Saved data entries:
──────────
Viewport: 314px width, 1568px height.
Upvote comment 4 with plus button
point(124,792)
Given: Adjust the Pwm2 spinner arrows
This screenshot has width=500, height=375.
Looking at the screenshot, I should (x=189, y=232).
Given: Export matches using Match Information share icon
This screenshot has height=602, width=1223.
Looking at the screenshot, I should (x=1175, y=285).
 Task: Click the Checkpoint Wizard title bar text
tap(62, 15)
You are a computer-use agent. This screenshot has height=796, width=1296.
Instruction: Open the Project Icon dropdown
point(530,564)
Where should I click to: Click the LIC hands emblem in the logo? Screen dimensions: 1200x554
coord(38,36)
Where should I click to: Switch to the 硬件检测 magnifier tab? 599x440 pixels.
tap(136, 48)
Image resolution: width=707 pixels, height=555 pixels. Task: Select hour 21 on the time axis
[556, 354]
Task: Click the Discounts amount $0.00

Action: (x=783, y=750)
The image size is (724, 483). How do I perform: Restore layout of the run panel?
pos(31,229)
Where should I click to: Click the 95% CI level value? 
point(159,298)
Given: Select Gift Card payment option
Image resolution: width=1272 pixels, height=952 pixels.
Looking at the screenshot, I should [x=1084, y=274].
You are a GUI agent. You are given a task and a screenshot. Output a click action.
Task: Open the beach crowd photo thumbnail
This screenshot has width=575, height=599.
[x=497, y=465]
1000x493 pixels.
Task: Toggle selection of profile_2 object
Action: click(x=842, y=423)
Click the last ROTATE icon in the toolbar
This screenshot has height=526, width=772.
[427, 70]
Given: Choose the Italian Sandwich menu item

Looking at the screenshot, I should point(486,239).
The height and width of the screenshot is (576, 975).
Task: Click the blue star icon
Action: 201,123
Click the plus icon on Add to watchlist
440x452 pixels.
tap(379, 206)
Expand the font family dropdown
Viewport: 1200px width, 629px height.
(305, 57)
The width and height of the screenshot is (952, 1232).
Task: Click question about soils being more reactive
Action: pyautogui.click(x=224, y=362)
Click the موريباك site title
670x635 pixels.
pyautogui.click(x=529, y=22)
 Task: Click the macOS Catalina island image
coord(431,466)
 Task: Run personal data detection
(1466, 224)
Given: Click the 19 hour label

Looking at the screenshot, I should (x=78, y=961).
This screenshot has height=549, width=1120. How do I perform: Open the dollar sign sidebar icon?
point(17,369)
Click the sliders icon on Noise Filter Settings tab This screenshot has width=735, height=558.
──────────
Task instructions ▸ Exactly the lines from the one with "This screenshot has height=549, width=1120." through the end of the entries, both included, should be written out, and no others.

Response ▸
This screenshot has height=549, width=1120. How do I perform: Open the dollar sign sidebar icon?
point(17,369)
Click the sliders icon on Noise Filter Settings tab This screenshot has width=735, height=558.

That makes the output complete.